Dirigentes escolares lembram que plenários sindicais podem realizar-se noutras escolas

A Associação Nacional de Dirigentes Escolares desvalorizou a indicação dada pela tutela sobre os plenários sindicais à hora da prova de avaliação docente, lembrando que as reuniões podem realizar-se em estabelecimentos onde a prova não é feita.

«Estamos mais preocupados com a preparação do ano letivo e em garantir que as provas decorram com tranquilidade», afirmou à agência Lusa o presidente da associação, Manuel Pereira, assinalando que os plenários sindicais podem realizar-se em escolas - do mesmo agrupamento - onde não se realizam as provas.

A Direção-Geral dos Estabelecimentos Escolares (DGEstE) deu indicações esta segunda-feira às escolas, segundo um comunicado do Ministério da Educação, para que na terça-feira, dia para a qual foi remarcada a prova de avaliação dos professores, o acesso às instalações escolares onde o exame é feito fique restrito a «pessoas envolvidas no serviço de natureza urgente e essencial», entre a abertura dos estabelecimentos e as 14:00, para garantir que a prova decorra em «condições de tranquilidade adequadas».

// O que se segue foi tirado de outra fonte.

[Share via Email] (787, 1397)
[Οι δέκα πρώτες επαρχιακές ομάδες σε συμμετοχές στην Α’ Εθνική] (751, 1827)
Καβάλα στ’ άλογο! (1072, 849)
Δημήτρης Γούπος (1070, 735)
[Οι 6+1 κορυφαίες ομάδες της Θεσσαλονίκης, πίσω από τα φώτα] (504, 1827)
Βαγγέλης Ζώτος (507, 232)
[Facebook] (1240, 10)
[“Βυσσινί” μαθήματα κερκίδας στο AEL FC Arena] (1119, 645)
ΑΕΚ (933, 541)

A prova - de Avaliação de Capacidades e Conhecimentos - começa às 10:30, mas a Federação Nacional de Professores, a maior estrutura sindical docente, afeta à CGTP, marcou reuniões para de manhã em escolas, para impedir a realização do exame, dando assim justificação aos docentes do quadro para não comparecerem ao serviço de vigilância da prova dos colegas, neste caso contratados.

Ministério toma docentes por «vândalos e irresponsáveis»

A Associação Nacional dos Professores Contratados considerou que o MEC toma os docentes por «vândalos e irresponsáveis», ao impedir plenários sindicais.

Em declarações à agência Lusa, o presidente da Associação Nacional dos Professores Contratados, César Paulo, comentou que o ministério «está agarrado à prova como um cão a um osso, levando a crer que os professores são uns vândalos e irresponsáveis e, [como tal], não pode haver uma reunião sindical» numa escola onde decorre o exame.

Para a Associação Nacional dos Professores Contratados, o exame em causa - que visa testar os conhecimentos dos docentes - «é eliminatório», vai levar «professores a deixarem de dar aulas».